NASA
NASA’s Perseverance Mars rover has dug up new rock samples at the bottom of a Martian river as part of its search for evidence of past life.
Perseverance is in the midst of its second Martian rock collection campaign and has now collected four more samples of sedimentary rock from a river delta that once flowed into Jezero Crater, bringing its collection to a total of 12 samples since it launched on July 7.
NASA chose the river delta because it offered the highest chance of finding signs of ancient microbial life. From antiquity – if NASA ever finds evidence – that microbial life would have existed about 3.5 billion years ago, when the river bed was formed.
Persistence removes sedimentary rock from a section where the Martian River and a lake meet in Jezero Crater. The crater itself is 28 miles (45 km) wide.
Thomas Zurbuchen, NASA’s deputy administrator for science in Washington, said Perseverance had collected an “amazing variety” of samples that will be shot back to Earth in the Mars Sample Return campaign over the next decade.
“We chose the Jezero crater for Perseverance to explore because we thought it had the best chance of providing scientifically excellent samples – and now we know we sent the rover to the right location,” Zurbuchen said in a press release.
For the return campaign, NASA plans to launch the Sample Retrieval Lander to Mars in 2028 and land in Jezero Crater. The aircraft will carry a NASA-led Mars rocket and a pair of small Mars helicopters. Only when the samples are returned to Earth will the NASA scientist know for sure what they are made of.
But if SpaceX chief Elon Musk is right, humans could be on Mars before the rock samples return to Earth. Musk’s latest bet is that the earliest date for humans to land on Mars is 2029.
Perseverance and its sister Ingenuity landed on Mars on February 18, 2021, about seven months after launching from Cape Canaveral, Florida.
Perseverance’s first expedition explored the floor of Jezero and collected igneous rocks, which contain crystals that can tell exactly when they were formed. Instead of sedimentary rocks being collected now, igneous rocks are formed in molten lava or during volcanic activity.
The rover has a SuperCam equipped with a rock evaporation laser, which hit the rocks during the first expedition to determine that it was igneous rock covering the crater floor.
The two different rock types give NASA the ability to understand the crater’s geological past.

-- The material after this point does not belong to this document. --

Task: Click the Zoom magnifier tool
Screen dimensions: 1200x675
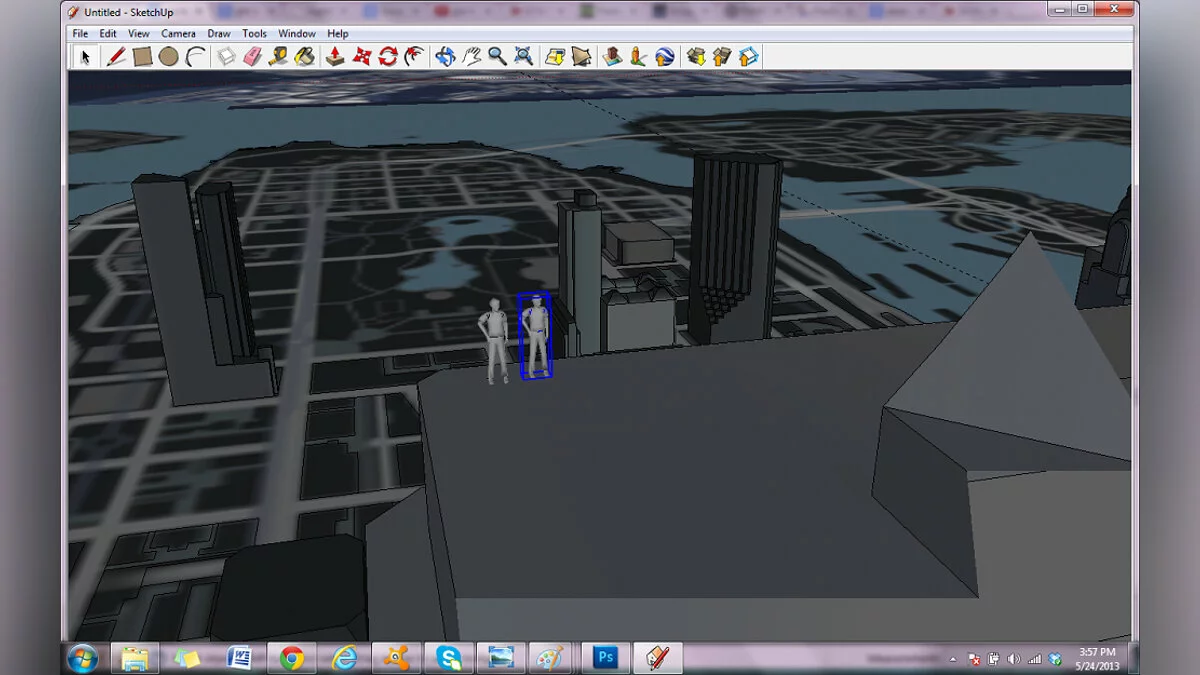Action: pyautogui.click(x=497, y=57)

“The delta, with its varied sedimentary rocks, contrasts beautifully with the igneous rocks — formed by magma crystallization — discovered on the crater floor,” said Perseverance project scientist Ken Farley of Caltech in Pasadena, California.
“This juxtaposition provides us with a rich understanding of the geological history after the formation of the crater and a variety of samples. For example, we found a sandstone bearing grains and rock fragments created far from the Jezero crater – and a mudstone that includes interesting organic compounds .”
The new evidence found for organic molecules on Mars is more promising than the Curiosity rover’s 2013 finding of organic matter, according to NASA.
What makes Perseverance’s discoveries interesting is that the organic molecules it found are in an “area where, in the distant past, sediments and salts were deposited in a lake under conditions in which life could possibly have existed.” These were found in a section of the crater called Wildcat Ridge.
“In the distant past, the sands, silts and salts that now make up the Wildcat Ridge sample were deposited under conditions where life could potentially have thrived,” Farley said.
“The fact that organic matter was found in such a sedimentary rock—known for preserving fossils of ancient life here on Earth—is significant. However, as capable as our instruments at Perseverance are, further inferences about what is contained in Wildcat Ridge sample will have to wait until it returns to Earth for in-depth study as part of the agency’s Mars Sample Return campaign.”